The tests were carried out by Korrosionstechnik Heim. The following test conditions were used: dry air at 100 C (212 F); demineralized water at 60 (140 F), 80 (176 F), and 100 C; and air saturated with water vapor at 60 and 80 C. The effect of aging was assessed using elongation and tensile strength at break and Melt Mass Flow Rate (MFR). No significant change was noticed after 5,000 hours of testing for all products and all test conditions. Consequently, no explanation has been given so far for what was noted on the Rabi pipelinewhere cracking of PE topcoat in some locations led to corrosion. Loss of the EVA additives is still the proposed answer, but not a proven explanation. A bad batch of PE could be involved in this issue.
Conclusion: Present Situation and Future Work
The major corrosion problems are related to disbondment of heat-shrinkable sleeves applied on field joints of buried pipelines. For Total, abrasive blast cleaning is now mandatory before application of HSS and not only "recommended" for new onshore pipelines. In addition, the general trend is to apply, instead of HSS, liquid polyurethane (PUR) or epoxy for field joint coating onshore.

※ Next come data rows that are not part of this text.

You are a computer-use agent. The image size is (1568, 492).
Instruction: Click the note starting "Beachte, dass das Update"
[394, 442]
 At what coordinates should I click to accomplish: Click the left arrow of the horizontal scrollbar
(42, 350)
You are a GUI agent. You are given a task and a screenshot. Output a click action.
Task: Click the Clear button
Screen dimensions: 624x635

It is of utmost importance to demonstrate whether an improvement of the adhesion safety margin of 3LPOcoatings is possible or not. If not, modification of Total's basic choice could be changed in favor of FBE, in spite of the better mechanical resistance of 3LPO coatings (generally considered as a plus by pipe laying contractors). Parameters related to the composition of epoxy powders have been studied. Methods such as measurement of "Wet Tg" and the use of two-layer FBE/adhesive coatings are very promising approaches from lab studies. However, the differences noted in water intake do not correlate with the severe loss of adhesion of the coating when immersed in water, especially when water temperature is above ambient. For the time being, the following criteria have been introduced in Total's general specifications for selection of epoxy primer: water absorption lower than 10% after 28 days at 80 C and "Wet Tg" greater than maximum operating temperature +10 C above the operating temperature.

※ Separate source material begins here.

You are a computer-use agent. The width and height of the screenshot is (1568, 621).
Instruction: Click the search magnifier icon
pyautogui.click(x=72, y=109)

The future work necessary for a better knowledge of the problem of 3LPO disbondment will be researched through a continuation of the studies at IFP, especially on test samples taken from actual pipes recently coated for various projects, and also on other epoxy powders and surface preparation systems. The Ph.D. work launched to better understand the mechanism of bonding of epoxy to steel will address factors such as mechanical vs. chemical anchor, surface preparation and treatment, and internal stresses within the coating. In addition, the study carried out in the U.S. on the internal stresses will be highly profitable for the development of knowledge.17
Continuation of field experience feedback will be organized in order to better know the influence of parameters such as temperature or soil humidity. All possible efforts will be made to push operating subsidiaries to perform excavations and field measurements in order to contribute to and assess correlations between disbondment and soil and operating parameters.

A more relevant accelerated aging test allowing a better prediction of long term behavior remains to be established (especially through EPRG collaboration) and implemented in the future revision of ISO 21809 standards currently on the way of completion based on a conventional approach.